**DOCUMENT PASSAGE:**
○ ○ ○ ○ ○
Methods of Cash Flow Analysis
Category: Financial Control Management
There are 2 methods generally used for Cash Flow Analysis:
— Direct method;
— Indirect method.
The Direct Method is based on the information presented in the CASH accounts. It shows (1) the main sources of cash inflow and main trends in cash outflow, (2) it provides the possibility to make operational decisions on sufficiency of cash for current payments, (3) it establishes the connection between the total revenue and cash revenue for a reported (accounting) period.
In order to outline the report, Accounting Journals for the following accounts are required:
Cash on hand (account 241);
Bank accounts (account 242 and 243);
Cash equivalents (accounts 244, 245, 246).
On the debits’ side Cash Inflows are shown and the credit side reflects cash uses. The Cash Flow Statement is constructed through the summarization of debits and credits of the listed accounts, which is a simple procedure.
The Indirect Method is based on the correlation of the Net Income and the occurred changes in the Balance Sheet for a given accounting period. Any business transaction implies changes in the Assets or Liabilities side of the Balance Sheet, which is a movement of funds through the accounts of the company.
The summarized Cash Flow Statement allows the analyst to perform a sound analysis of:
— The managerial decisions quality over certain period of time;
— The size an composition of cash from operations, as well as their pattern and degree of stability
— The impact of the operating activity on the financial stability of the company.
○ ○ ○ ○ ○
**INFORMATION PROVIDED:**
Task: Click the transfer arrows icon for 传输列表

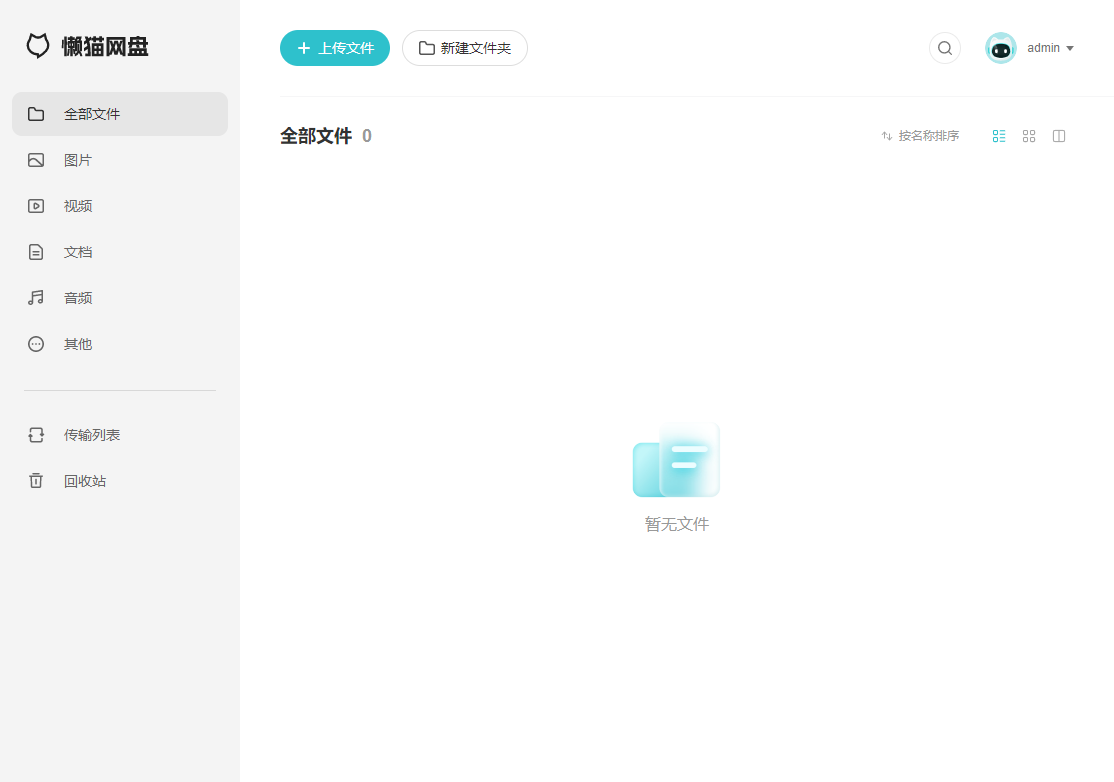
○ ○ ○ ○ ○
**WRITTEN REQUEST 1:** In the cash flow analysis text above, give again the part starting with "The Direct Method" and going on through "reported (accounting) period.".
**WRITTEN REQUEST 2:**
Answer these questions using the cash flow analysis text above:
(a) Which account number is listed for cash on hand?
(b) On which side of the listed accounts are cash inflows shown?
(c) What is the Indirect Method based on?

**WRITTEN REPLY 1:**
The Direct Method is based on the information presented in the CASH accounts. It shows (1) the main sources of cash inflow and main trends in cash outflow, (2) it provides the possibility to make operational decisions on sufficiency of cash for current payments, (3) it establishes the connection between the total revenue and cash revenue for a reported (accounting) period.

**WRITTEN REPLY 2:**
(a) Account 241.
(b) The debits' side.
(c) The correlation of the Net Income and the occurred changes in the Balance Sheet for a given accounting period.